----- Article

MAGENTA IS T-MOBILE! That’s one of the first things I realized coming to the US. The brand has used color in all its branding in the most creative way across all departments. I’ll be serious, If I see the color Magenta anywhere, T-Mobile is the first thing that pops into my head ( just like the Airtel music in India). I even saw their headquarters in Seattle which was completely lit up from the ground in the bright Magenta bling
With all that being said, the moment I laid eyes on their user account website page, the color that popped into my head was ALARMING RED. I could instantly feel all the Magenta magic dissipating slowly with every click. To better understand this shift, I decided to conduct a case study specifically analyzing T-Mobile’s user account website.
So, here we go!
T-Mobile is a telecommunications company that provides wireless voice, messaging, and data services in the United States and beyond. Founded in 1994, T-Mobile has grown to become one of the largest wireless service providers in the country, serving millions of customers with its LTE and 5G networks. In addition to its mobile services, the company offers a range of other products and services, including home internet, TV, and wearable technology. T-Mobile is known for its innovative and customer-focused approach and commitment to customer satisfaction.
When I came to the US, I visited the nearest T-mobile store and subscribed to one of their basic plans. A month later, I was sent a notification to recharge my account. I downloaded the app but for some reason, it wasn’t supported on my mobile (It still is not!). This pushed me to witness, for the first time, the T-Mobile website.

----------
----- Dataset section

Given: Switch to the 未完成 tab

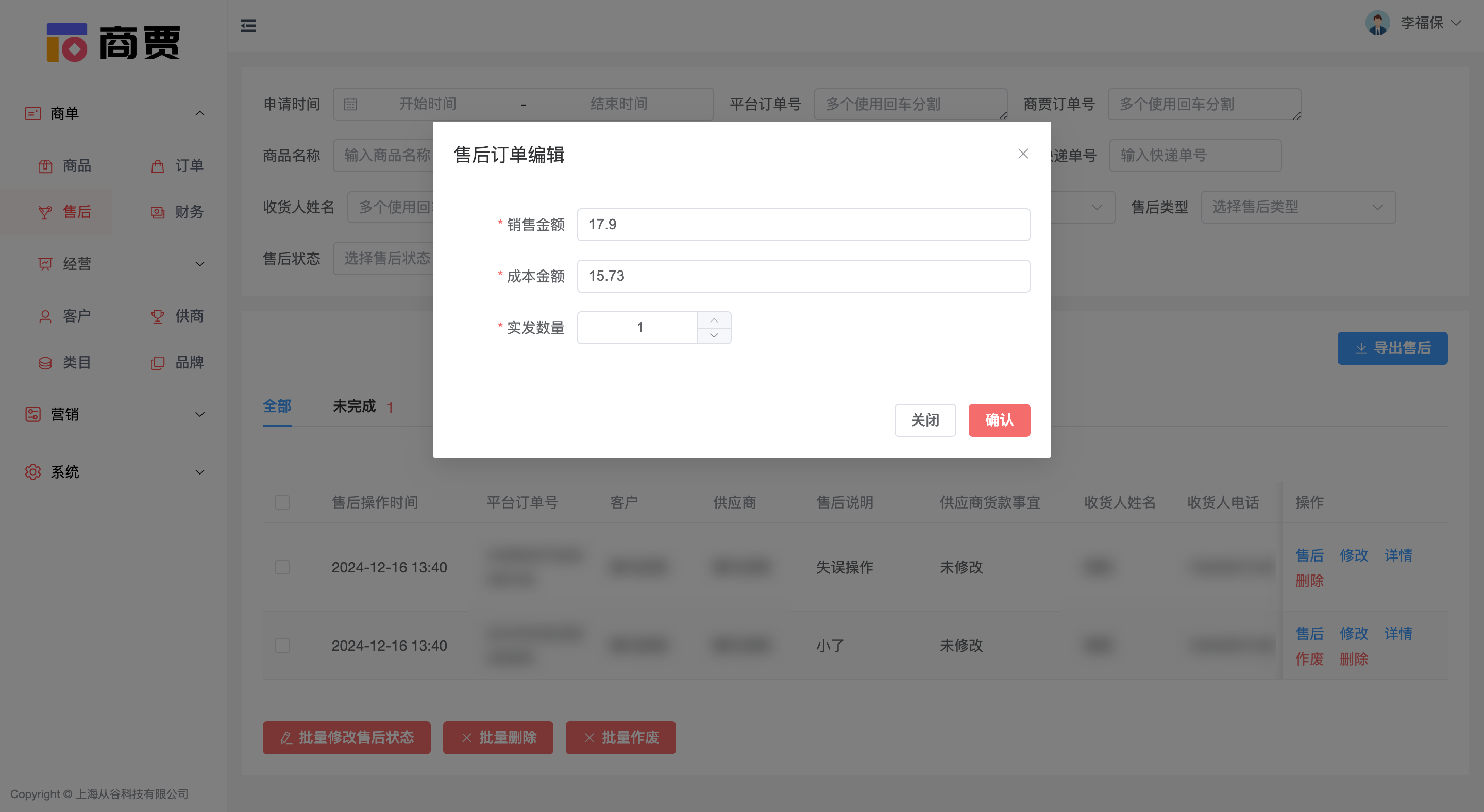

----------

**The tasks:**
(A) Can you return the passage of the T-Mobile case study that begins at the words "MAGENTA IS T-MOBILE!" and stops after "here we go!"?
(B) Could you continue the T-Mobile case study from the point where the text stops?
The listing has no connection to the T-Mobile case study.

**Written answers:**
(A)
MAGENTA IS T-MOBILE! That’s one of the first things I realized coming to the US. The brand has used color in all its branding in the most creative way across all departments. I’ll be serious, If I see the color Magenta anywhere, T-Mobile is the first thing that pops into my head ( just like the Airtel music in India). I even saw their headquarters in Seattle which was completely lit up from the ground in the bright Magenta bling
With all that being said, the moment I laid eyes on their user account website page, the color that popped into my head was ALARMING RED. I could instantly feel all the Magenta magic dissipating slowly with every click. To better understand this shift, I decided to conduct a case study specifically analyzing T-Mobile’s user account website.
So, here we go!

(B)
As a UX enthusiast, when I logged into my account and saw the home screen, I felt I was suddenly redirected to some random page. It is a UX minefield that is held together by a few working functionalities. I was reminded of all the design principles only by the fact they were missing on this site.
The primary aim of this project was to do an in-depth analysis of the usability and user experience of the website with psychological and design principles as guidelines.
- Also, to find gaps in the UX/UI design
- The use of content and microcopy across the platform
- The design inconsistencies
Right after I decided on working on the T-Mobile site, I started to gather some website account page designs of similar products. Here are a few of them:
When exploring the user account pages of similar products, most of them had a very intuitive and well-structured information architecture in place. The task flow was aptly defined with appropriate and crisp content that followed the keywords used in conversations.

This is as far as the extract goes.